With his finances a wreck, Oliver had given up the old manor. There was little point to him keeping it, he had reasoned with himself; he didn’t have the money, it was more efficient for him to operate out of the base full-time, and all that space for just one person was frankly ridiculous.

So he remained in the base overnight, the solitary occupant, and tried to find sleep. It didn’t come as often as it should. Oliver knew it wasn’t from any external source. He had learned over his years away to grab sleep whenever he could no matter how uncomfortable the place. But the quiet hours between the mission and daylight were when he missed his family. Thea, he feared, was never coming back, and his mother was gone completely from this world.

He was home, and yet somehow more homesick than ever. It wasn’t something he could really expect the others to understand. Maybe John, but John had a baby on the way. He didn’t need to be burdened with Oliver’s various issues at the moment. Lord knew he’d put in enough time.

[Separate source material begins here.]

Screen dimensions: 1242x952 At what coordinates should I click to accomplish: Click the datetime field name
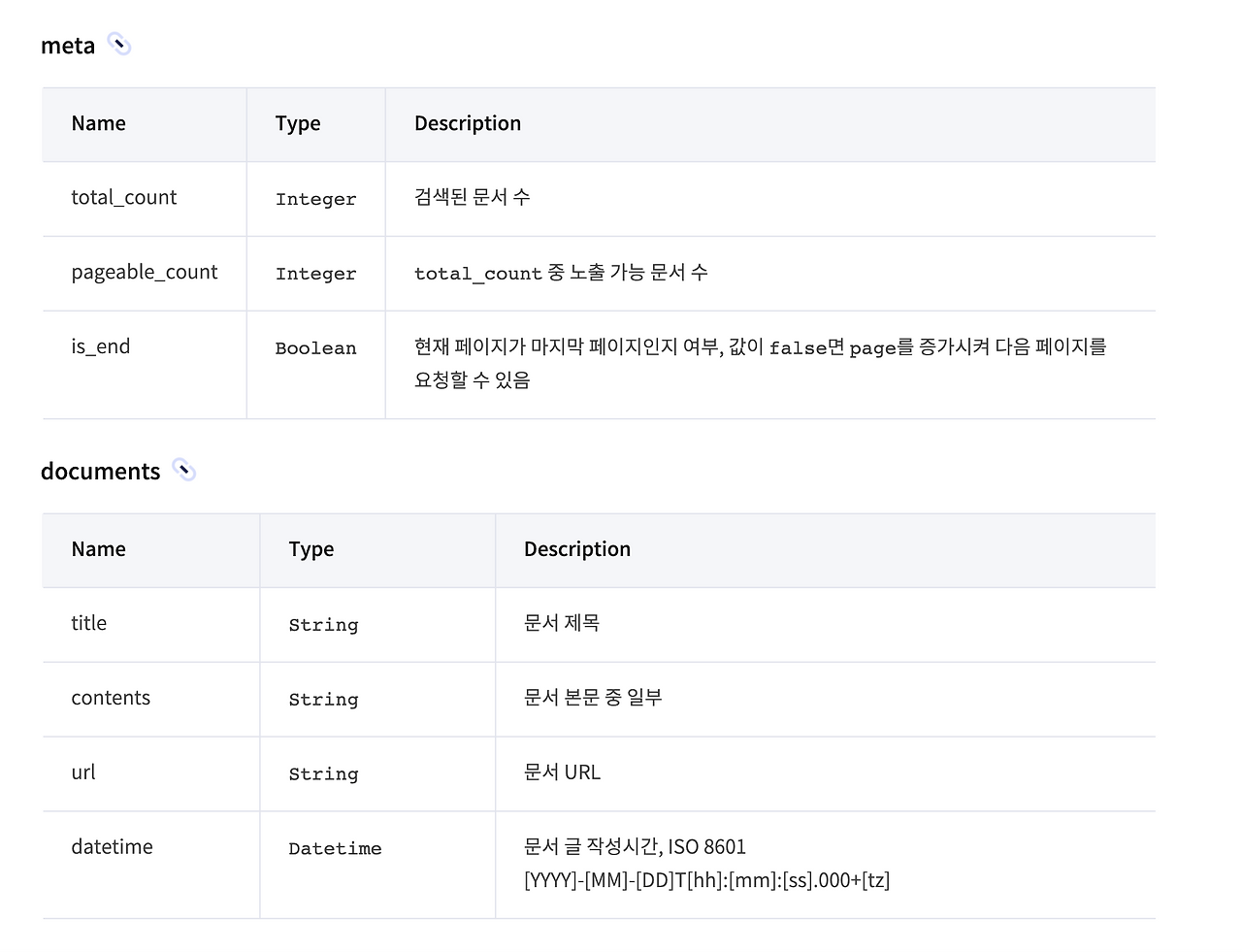click(x=112, y=847)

On this particular sleepless night, Oliver found himself debating between remaining prone on the cot or getting up and tiring himself out with a quick target practice drill when the door upstairs opened. He tensed, sitting up, but almost immediately relaxed at the sight of the person who poked the head cautiously into the space.

“Laurel?”

Her eyes found him in the near-dark, and he stood to bring up the lights. When he did, he couldn’t help but notice the shine of it on her hair. She’d put new highlights in recently, and somehow it seemed to brighten the whole room.

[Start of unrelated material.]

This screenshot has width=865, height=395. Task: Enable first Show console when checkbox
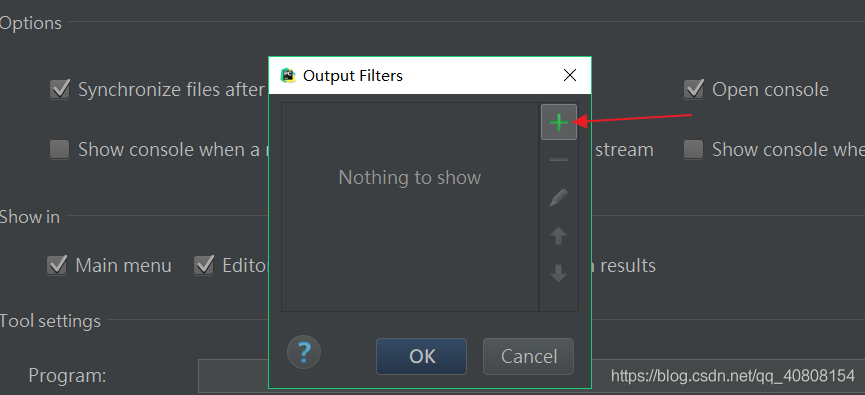[60, 150]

“I had a feeling I might still find you here,” she remarked, a grin tugging at her lips as she came down the steps. She smiled more now than she had been when he’d first come back after the Undertaking. He was thankful every day for that. “At least I was hoping you’d be. It’s a shorter commute than twenty miles.”

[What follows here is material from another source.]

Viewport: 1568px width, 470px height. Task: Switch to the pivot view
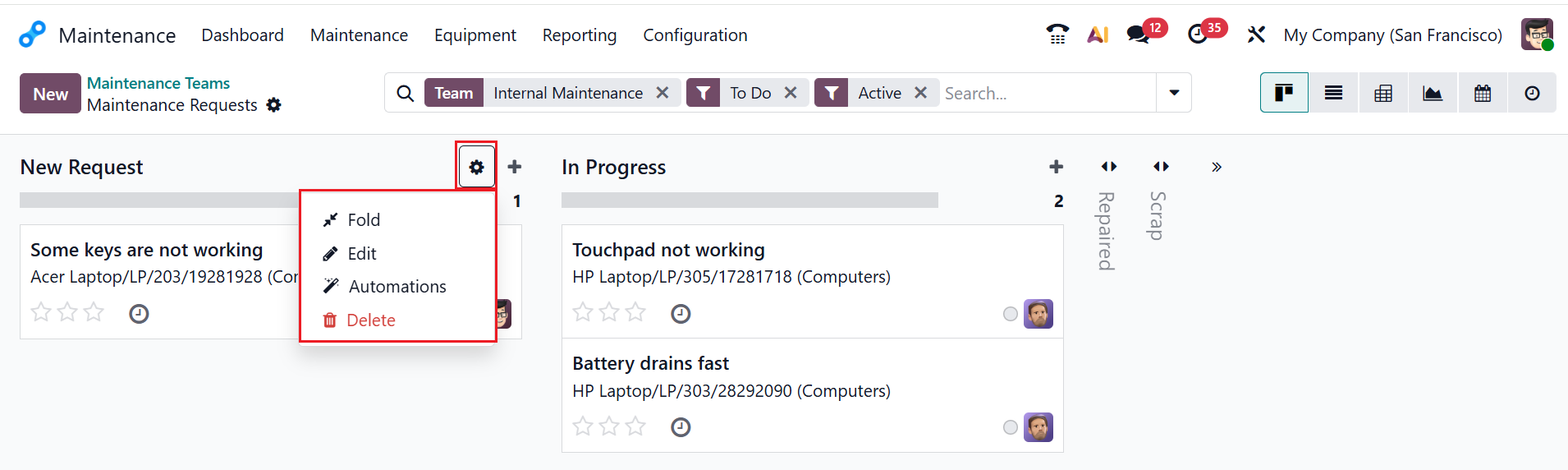(x=1383, y=94)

Oliver nodded in acknowledgment of that, then asked, “Was there something you needed? From the Arrow?” He added when she didn’t immediately answer.

“Um, no, but thanks. I just… couldn’t really sleep.”

Oliver looked down, a small smile coming to his face. How many nights at the manor when Laurel had stayed the night started with her slipping into his room saying those exact words? A warmth seemed to settle somewhere in his gut, comforting in its familiarity.

“Neither could I.”

She didn’t seem surprised to hear it. Probably she had already guessed as much. After all, it was why she had come here seeking him out. Part of him liked that she had, the part of him that that he didn’t try to examine too closely for fear of what it meant. What it still meant, even now.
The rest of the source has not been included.